L’Ode à la joie est la mise en musique du poème du même nom de Friedrich von Schiller qui évoque la fraternisation de tous les hommes.
L’hymne européen ne comporte pas de paroles officielles et ne remplace pas les hymnes nationaux des États membres.
La journée de l’Europe, le 9 mai
Au même Conseil européen de Milan de 1985, les chefs d’État et de gouvernement décident que chaque année se tiendra le 9 mai une «journée de l’Europe». Celle-ci commémore la Déclaration de Robert Schuman, ministre des Affaires étrangères français, du 9 mai 1950. Ce texte appelait la France, l’Allemagne et d’autres pays européens à mettre en commun leur production de charbon et d’acier, première d’une organisation européenne. Le 18 avril 1951, le traité de Paris, signé par la RFA, la Belgique, la France, l’Italie, le Luxembourg et les Pays-Bas, consacrait la mise en place de la Communauté européenne du charbon et de l’acier (CECA).

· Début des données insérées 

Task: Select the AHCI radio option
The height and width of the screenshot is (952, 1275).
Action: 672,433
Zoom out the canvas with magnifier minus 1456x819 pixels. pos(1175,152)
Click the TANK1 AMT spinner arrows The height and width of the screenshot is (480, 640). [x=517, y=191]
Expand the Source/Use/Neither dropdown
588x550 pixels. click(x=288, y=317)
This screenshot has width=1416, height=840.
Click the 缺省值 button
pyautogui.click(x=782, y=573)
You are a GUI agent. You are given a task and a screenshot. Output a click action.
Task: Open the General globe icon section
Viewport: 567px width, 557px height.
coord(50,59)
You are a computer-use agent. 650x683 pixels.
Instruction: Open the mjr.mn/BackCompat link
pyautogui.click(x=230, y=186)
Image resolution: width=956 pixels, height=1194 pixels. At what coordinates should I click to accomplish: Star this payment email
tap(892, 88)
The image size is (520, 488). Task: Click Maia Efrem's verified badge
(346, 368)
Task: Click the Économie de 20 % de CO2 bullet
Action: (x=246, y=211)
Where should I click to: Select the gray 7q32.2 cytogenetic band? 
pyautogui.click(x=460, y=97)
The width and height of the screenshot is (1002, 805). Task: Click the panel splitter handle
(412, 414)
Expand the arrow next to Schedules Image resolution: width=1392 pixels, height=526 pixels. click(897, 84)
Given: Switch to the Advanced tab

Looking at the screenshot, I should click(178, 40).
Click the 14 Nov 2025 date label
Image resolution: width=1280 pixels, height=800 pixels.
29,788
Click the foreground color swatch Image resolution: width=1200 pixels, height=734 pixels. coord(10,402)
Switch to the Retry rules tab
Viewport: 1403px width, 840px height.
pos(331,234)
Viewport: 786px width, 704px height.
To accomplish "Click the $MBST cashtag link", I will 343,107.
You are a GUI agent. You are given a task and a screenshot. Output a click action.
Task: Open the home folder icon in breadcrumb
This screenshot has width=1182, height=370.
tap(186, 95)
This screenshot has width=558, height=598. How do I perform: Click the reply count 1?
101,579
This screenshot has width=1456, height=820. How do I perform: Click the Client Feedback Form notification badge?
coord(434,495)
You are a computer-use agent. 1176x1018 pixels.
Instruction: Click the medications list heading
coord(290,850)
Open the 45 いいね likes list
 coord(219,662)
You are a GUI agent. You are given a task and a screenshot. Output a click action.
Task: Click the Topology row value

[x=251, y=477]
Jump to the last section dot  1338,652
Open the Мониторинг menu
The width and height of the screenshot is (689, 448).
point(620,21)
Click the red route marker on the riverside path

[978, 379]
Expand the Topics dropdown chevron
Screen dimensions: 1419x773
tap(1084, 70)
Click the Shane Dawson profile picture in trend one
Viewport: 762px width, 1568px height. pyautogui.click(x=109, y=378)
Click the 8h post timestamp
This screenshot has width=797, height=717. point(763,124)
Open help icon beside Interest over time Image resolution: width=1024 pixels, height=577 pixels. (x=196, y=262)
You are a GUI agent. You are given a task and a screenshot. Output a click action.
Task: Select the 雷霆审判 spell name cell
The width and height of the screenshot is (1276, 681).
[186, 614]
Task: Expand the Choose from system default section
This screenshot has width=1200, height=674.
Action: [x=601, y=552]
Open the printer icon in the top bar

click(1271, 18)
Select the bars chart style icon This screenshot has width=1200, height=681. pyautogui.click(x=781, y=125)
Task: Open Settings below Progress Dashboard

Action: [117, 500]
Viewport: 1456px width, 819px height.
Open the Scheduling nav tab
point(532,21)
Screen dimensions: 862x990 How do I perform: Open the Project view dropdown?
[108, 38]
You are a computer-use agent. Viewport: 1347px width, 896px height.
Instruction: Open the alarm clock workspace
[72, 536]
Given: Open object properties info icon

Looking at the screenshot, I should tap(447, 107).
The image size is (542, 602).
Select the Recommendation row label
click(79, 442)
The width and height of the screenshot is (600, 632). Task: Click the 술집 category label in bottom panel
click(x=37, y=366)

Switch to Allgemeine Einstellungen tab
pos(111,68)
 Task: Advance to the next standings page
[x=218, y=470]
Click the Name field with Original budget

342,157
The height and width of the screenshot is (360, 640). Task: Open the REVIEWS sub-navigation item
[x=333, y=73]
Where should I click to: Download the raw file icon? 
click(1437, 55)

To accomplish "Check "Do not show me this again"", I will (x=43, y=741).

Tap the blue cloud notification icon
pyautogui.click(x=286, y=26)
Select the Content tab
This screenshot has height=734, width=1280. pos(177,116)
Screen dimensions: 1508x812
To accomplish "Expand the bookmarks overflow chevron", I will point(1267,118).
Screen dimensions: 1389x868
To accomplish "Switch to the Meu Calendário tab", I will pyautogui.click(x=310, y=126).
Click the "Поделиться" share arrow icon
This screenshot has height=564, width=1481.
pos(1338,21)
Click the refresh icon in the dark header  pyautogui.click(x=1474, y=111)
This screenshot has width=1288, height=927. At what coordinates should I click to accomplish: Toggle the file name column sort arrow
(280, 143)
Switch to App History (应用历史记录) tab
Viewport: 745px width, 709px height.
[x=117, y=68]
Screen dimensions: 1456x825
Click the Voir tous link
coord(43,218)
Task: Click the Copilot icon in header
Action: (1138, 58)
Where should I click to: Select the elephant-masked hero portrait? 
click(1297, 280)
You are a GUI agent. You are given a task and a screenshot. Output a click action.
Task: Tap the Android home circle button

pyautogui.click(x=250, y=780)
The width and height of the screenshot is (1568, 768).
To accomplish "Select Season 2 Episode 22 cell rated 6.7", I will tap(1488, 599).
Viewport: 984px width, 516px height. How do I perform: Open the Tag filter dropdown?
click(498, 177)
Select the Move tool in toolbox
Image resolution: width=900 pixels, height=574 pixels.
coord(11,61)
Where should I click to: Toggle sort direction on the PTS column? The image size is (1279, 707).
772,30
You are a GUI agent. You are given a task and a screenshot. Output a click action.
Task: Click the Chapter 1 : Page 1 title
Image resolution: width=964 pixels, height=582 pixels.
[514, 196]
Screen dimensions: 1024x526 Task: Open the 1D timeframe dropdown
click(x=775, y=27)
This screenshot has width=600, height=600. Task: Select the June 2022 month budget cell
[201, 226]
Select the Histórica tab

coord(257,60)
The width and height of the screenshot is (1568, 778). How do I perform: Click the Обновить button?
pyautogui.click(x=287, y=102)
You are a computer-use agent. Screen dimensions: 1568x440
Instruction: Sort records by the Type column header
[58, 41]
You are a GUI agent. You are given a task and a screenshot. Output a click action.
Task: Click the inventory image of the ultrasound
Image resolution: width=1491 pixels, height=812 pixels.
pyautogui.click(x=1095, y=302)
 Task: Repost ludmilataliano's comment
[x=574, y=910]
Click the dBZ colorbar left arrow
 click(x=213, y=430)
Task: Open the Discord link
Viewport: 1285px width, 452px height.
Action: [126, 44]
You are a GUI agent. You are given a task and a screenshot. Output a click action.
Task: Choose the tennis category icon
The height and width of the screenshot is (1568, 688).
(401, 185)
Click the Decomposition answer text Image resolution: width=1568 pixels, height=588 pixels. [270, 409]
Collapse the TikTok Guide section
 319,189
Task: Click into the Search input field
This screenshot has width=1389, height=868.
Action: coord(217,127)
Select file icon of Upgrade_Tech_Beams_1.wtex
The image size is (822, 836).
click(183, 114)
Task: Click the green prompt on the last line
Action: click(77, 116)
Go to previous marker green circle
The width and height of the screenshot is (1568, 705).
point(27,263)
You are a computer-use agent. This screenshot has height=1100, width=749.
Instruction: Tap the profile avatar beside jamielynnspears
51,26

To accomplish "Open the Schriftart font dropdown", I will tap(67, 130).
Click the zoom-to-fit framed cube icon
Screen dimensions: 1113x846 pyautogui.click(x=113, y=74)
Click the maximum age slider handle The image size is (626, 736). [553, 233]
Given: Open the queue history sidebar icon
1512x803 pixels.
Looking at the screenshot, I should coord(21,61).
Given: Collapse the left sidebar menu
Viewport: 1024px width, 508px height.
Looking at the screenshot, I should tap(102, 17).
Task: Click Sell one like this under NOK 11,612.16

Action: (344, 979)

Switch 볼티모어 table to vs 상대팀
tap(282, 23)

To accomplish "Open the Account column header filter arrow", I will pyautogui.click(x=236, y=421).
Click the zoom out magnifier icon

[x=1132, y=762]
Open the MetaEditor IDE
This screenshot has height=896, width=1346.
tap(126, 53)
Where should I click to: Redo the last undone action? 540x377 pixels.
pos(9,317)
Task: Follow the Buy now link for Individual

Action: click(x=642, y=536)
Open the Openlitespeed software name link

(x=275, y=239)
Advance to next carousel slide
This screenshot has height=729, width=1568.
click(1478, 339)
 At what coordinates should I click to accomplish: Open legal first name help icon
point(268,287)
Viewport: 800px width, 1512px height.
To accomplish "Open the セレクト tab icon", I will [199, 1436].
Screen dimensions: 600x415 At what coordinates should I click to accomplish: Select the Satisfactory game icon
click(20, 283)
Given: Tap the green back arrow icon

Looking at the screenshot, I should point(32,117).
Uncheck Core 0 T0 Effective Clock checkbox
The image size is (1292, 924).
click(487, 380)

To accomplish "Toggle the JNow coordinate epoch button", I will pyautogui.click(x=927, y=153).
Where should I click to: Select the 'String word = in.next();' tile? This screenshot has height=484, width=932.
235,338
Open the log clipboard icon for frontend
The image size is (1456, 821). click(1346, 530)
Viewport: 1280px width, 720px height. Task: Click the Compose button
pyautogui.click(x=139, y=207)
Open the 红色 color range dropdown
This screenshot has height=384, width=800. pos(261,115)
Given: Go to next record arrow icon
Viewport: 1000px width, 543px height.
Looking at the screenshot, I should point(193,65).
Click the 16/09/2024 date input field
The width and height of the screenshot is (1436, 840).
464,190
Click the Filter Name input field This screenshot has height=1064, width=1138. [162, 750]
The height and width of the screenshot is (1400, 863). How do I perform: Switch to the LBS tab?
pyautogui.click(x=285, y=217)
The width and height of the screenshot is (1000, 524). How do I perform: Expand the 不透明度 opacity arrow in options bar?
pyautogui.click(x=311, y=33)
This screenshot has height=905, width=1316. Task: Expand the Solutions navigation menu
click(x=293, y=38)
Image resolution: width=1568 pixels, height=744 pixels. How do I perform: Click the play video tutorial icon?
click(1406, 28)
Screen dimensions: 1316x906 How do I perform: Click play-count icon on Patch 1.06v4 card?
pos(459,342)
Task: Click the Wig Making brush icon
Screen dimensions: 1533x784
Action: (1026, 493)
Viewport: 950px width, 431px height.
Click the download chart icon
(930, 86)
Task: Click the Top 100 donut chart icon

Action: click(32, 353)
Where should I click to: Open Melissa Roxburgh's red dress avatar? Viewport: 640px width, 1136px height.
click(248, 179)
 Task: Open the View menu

La monnaie unique, l’euro (€)
Depuis le 1er janvier 1999, l’euro est la monnaie unique de 12 des 15 États membres de l’UE. Cependant, les pièces et billets en euro ne circulent dans la zone euro que depuis le 1er janvier 2002. Bien que le Royaume-Uni, le Danemark et la Suède et les dix pays qui ont adhéré à l’Union européenne en mai 2004 ne fassent pas partie de la zone euro, on peut considérer que la « monnaie unique » constitue désormais un symbole concret et quotidien de l’Union européenne.